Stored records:
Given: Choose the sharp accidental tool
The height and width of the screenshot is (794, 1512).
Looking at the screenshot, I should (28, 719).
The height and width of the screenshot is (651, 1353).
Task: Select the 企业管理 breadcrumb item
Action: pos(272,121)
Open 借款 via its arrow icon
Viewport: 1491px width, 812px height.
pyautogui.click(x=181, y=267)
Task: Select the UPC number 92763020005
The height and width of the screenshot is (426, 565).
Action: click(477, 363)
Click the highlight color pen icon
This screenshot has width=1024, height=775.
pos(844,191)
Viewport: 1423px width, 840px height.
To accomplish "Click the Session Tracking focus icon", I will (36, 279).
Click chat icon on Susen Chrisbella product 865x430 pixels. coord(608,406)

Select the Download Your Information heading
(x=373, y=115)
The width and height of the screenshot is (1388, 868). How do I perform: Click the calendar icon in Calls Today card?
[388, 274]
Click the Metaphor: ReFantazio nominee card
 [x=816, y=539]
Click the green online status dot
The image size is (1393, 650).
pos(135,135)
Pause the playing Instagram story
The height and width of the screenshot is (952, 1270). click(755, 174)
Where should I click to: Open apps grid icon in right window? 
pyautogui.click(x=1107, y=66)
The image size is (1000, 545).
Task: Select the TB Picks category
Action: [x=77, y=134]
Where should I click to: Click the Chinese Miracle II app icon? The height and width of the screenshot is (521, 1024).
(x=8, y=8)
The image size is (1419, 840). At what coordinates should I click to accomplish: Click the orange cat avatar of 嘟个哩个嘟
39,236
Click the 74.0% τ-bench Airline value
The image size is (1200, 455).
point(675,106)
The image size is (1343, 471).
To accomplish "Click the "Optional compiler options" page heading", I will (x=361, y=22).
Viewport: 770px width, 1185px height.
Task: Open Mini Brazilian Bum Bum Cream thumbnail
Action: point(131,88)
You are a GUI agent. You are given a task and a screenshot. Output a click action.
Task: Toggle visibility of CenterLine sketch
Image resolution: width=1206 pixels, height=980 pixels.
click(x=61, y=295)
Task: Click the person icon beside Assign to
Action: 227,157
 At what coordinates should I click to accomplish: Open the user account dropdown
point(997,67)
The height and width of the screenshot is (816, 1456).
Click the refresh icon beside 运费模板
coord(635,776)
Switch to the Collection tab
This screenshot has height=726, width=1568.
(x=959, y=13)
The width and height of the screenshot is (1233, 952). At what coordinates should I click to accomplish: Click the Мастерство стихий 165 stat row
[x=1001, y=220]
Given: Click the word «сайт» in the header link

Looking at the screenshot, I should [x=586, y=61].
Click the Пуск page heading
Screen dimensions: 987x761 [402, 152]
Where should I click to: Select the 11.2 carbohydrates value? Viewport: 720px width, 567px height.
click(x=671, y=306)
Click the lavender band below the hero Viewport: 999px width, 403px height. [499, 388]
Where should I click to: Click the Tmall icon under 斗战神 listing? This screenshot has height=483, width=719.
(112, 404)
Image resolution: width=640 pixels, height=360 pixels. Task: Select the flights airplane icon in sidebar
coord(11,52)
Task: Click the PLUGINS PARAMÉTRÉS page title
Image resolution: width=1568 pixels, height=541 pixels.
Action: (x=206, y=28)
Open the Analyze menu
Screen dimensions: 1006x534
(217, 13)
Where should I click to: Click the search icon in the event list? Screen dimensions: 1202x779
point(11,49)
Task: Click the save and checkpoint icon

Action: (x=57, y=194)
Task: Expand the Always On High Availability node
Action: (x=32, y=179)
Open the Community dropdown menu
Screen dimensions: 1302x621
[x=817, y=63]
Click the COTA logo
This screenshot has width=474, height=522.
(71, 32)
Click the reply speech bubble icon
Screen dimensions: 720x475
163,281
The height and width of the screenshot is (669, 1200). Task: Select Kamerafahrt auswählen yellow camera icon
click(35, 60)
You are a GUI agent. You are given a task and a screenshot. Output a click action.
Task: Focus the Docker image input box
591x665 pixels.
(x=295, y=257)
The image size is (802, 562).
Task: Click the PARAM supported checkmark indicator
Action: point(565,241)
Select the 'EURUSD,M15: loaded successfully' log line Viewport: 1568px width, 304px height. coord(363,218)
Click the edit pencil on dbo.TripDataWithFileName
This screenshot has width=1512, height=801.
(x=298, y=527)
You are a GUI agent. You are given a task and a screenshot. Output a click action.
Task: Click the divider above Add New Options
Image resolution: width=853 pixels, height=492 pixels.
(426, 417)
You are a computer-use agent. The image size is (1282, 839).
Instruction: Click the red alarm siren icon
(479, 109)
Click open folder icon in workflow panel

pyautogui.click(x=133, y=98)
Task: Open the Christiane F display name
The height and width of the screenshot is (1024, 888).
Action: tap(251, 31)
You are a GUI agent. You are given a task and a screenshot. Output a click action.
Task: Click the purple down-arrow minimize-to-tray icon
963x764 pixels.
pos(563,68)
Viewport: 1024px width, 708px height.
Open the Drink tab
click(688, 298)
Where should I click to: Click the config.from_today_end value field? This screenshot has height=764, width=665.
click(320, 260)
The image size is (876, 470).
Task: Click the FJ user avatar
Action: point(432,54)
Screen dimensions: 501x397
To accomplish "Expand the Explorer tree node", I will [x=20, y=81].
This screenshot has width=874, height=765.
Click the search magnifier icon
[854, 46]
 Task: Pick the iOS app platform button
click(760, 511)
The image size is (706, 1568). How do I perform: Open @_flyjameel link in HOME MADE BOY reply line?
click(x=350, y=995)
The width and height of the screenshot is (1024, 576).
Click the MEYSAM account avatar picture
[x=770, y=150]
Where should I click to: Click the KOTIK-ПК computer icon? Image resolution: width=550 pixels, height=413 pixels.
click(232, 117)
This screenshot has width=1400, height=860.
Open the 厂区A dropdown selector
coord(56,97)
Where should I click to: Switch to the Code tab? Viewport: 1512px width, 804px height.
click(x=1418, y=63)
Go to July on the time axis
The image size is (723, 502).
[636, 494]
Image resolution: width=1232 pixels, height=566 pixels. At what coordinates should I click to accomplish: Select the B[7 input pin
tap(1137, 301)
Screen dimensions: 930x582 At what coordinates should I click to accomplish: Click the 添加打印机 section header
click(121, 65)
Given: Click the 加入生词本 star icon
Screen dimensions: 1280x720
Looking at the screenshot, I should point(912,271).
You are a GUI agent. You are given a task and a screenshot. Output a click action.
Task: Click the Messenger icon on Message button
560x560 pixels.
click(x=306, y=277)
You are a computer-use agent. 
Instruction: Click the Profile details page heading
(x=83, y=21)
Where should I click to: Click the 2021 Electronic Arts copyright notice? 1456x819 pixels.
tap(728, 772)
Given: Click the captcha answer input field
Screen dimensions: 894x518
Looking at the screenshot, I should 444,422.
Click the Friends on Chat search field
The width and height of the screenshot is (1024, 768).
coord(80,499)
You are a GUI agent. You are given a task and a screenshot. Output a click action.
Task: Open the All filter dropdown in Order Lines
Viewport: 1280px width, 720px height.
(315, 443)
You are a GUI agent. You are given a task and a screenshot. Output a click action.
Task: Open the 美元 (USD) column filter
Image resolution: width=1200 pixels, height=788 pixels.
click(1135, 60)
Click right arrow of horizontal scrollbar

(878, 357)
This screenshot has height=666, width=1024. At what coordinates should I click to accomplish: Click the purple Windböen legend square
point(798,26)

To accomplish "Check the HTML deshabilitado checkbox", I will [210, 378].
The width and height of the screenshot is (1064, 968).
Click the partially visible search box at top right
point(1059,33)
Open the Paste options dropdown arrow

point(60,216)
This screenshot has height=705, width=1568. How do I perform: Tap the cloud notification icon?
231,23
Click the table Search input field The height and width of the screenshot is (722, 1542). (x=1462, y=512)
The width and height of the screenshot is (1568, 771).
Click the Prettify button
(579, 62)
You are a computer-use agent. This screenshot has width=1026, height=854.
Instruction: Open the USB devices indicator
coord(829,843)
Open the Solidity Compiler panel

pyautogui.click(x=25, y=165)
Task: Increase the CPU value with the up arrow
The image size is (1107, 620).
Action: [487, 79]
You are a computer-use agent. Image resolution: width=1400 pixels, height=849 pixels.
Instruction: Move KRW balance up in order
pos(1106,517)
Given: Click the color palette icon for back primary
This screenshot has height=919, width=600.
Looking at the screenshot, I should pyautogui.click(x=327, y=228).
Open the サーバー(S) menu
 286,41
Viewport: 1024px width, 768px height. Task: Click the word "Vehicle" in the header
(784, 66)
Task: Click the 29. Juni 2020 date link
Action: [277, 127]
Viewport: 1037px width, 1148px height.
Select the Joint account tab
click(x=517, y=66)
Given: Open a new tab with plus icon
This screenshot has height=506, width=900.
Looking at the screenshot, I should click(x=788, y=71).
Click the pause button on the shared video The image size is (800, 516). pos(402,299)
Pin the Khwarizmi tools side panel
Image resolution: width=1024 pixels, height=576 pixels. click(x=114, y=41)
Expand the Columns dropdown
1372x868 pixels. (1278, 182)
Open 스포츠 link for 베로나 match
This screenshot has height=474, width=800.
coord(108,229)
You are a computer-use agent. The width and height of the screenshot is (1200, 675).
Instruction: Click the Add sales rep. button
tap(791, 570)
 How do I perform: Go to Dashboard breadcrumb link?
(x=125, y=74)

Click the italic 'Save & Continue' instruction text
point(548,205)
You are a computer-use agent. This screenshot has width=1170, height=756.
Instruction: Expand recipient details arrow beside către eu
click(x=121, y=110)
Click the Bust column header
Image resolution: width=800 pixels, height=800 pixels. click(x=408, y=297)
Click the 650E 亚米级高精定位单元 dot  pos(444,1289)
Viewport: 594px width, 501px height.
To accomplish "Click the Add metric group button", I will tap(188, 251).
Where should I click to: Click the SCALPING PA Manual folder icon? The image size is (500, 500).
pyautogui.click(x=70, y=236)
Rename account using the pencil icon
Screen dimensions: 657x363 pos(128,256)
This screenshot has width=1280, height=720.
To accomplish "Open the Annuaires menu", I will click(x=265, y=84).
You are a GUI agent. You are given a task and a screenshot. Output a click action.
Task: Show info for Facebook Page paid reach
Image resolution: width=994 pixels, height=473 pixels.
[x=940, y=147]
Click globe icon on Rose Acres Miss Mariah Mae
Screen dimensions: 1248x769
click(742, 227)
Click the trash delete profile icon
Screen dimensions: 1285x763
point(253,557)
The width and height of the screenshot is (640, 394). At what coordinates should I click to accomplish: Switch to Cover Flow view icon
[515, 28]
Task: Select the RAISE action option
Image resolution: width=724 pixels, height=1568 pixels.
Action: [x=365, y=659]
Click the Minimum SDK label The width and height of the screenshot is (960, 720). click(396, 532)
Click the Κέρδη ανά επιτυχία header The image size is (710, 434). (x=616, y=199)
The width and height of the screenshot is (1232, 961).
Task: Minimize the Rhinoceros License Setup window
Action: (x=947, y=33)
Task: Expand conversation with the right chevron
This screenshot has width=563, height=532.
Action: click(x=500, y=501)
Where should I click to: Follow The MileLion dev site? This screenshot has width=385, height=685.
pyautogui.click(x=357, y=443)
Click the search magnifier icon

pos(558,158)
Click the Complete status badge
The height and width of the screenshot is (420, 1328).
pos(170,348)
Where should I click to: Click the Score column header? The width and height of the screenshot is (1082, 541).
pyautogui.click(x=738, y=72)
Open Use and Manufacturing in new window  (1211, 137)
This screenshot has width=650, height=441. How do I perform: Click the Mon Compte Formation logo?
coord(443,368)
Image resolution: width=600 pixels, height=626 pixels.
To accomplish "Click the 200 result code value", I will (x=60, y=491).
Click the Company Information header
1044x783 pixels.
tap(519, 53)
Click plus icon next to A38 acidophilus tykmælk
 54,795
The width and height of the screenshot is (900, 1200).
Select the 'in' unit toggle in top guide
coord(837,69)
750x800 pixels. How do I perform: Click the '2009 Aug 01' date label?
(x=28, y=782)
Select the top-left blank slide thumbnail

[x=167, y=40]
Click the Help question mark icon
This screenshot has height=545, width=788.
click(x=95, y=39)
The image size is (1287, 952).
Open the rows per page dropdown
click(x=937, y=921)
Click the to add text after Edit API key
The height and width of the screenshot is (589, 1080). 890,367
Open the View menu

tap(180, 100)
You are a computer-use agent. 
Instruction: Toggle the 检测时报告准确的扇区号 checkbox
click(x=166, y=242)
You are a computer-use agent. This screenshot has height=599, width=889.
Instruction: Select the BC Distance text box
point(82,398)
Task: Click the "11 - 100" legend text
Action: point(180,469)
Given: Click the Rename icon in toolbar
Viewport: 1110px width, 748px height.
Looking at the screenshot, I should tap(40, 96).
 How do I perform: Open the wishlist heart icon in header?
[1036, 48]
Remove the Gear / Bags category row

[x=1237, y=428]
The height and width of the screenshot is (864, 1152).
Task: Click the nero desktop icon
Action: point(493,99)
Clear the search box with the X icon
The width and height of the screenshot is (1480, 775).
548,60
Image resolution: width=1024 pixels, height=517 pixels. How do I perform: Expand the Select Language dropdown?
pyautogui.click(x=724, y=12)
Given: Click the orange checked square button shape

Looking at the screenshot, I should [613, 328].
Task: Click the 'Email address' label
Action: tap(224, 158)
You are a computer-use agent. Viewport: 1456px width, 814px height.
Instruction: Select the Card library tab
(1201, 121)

-- Brief --
Locate the word "filter" in the entries, and copy every line where it is found.

-- Finished exercise --
Task: Open the All filter dropdown in Order Lines
Task: Open the 美元 (USD) column filter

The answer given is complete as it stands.